Support Questions
Find answers, ask questions, and share your expertise

Flume morphline sink to HDFS

Re: Flume morphline sink to HDFS


Morphlines seem to be having a problem reading my Avro. I'm using the readAvro command but I get an indexoutofbounds somewhere? The avro is nested somtimes to 9 levels.



Caused by: java.lang.ArrayIndexOutOfBoundsException
2013-10-07 11:00:22,472 ERROR org.apache.flume.sink.solr.morphline.MorphlineSink: Morphline Sink solrSink: Unable to process event from channel file2. Exception follows.
com.cloudera.cdk.morphline.api.MorphlineRuntimeException: java.lang.ArrayIndexOutOfBoundsException
at com.cloudera.cdk.morphline.base.FaultTolerance.handleException(
at org.apache.flume.sink.solr.morphline.MorphlineHandlerImpl.process(
at org.apache.flume.sink.solr.morphline.MorphlineSink.process(
at org.apache.flume.sink.DefaultSinkProcessor.process(
at org.apache.flume.SinkRunner$
Caused by: java.lang.ArrayIndexOutOfBoundsException


commands : [
# Parse Avro container file and emit a record for each avro object
readAvro {
# Path to schema:
# readerSchemaFile : /etc/flume-ng/Viper.avsc
writerSchemaFile : /etc/flume-ng/Viper.avsc





Re: Flume morphline sink to HDFS

Expert Contributor
The stacktrace you provided doesn't include the root cause exception. Please include that as well for better diagnostics.

Make sure the avro schema supplied to readAvro matches your actual avro event. How exactly was the avro event written by the ingesting app?

Also note: For the readAvro command to work correctly, each Avro event must have been written with the same writer schema by the ingesting app. That is, you cannot parse two Avro events with two different writer schemas A and B within the same readAvro command. The readAvroContainer command doesn't have that limitation, of course, because the writer schema comes embedded inside each Avro container, per the standard Avro container specification.

» **Input data**
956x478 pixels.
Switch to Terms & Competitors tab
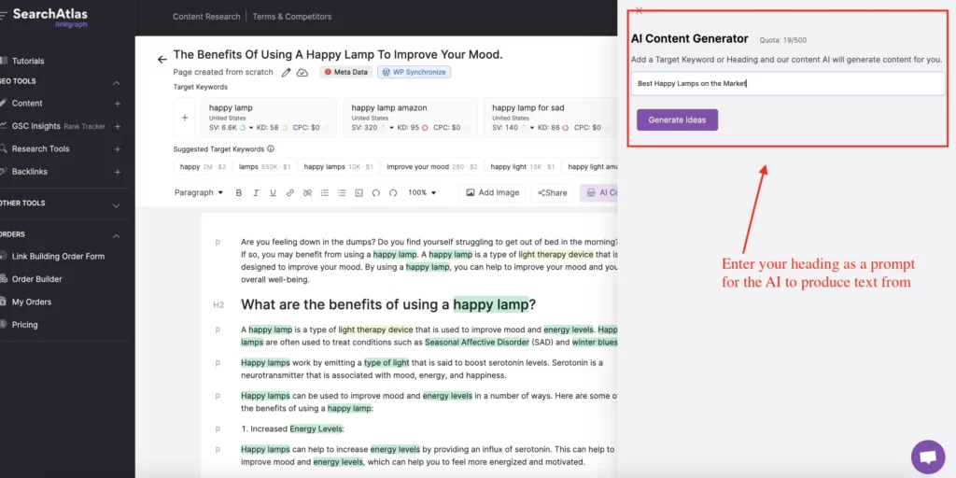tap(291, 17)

...

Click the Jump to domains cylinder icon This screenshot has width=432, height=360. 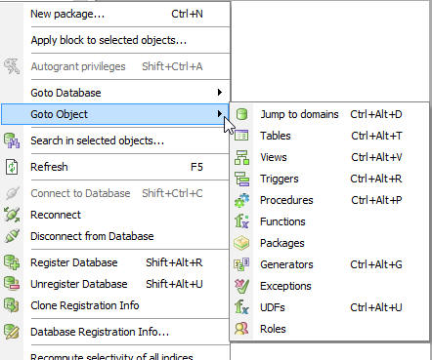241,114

» **Your tasks**
1. Answer these from the Flume morphline thread:
(a) To how many levels is the Avro sometimes nested, according to the original post?
(b) What does the reply say the provided stacktrace is missing?
(c) Which command does the reply name as not having the same-writer-schema limitation?
2. Transcribe the Flume morphline thread from "Expert Contributor" down to "Avro container specification.".
The listing plays no part here and can be set aside.

» **Numbered responses**
1.
(a) 9 levels
(b) The root cause exception
(c) The readAvroContainer command

2.
Expert Contributor
The stacktrace you provided doesn't include the root cause exception. Please include that as well for better diagnostics.

Make sure the avro schema supplied to readAvro matches your actual avro event. How exactly was the avro event written by the ingesting app?

Also note: For the readAvro command to work correctly, each Avro event must have been written with the same writer schema by the ingesting app. That is, you cannot parse two Avro events with two different writer schemas A and B within the same readAvro command. The readAvroContainer command doesn't have that limitation, of course, because the writer schema comes embedded inside each Avro container, per the standard Avro container specification.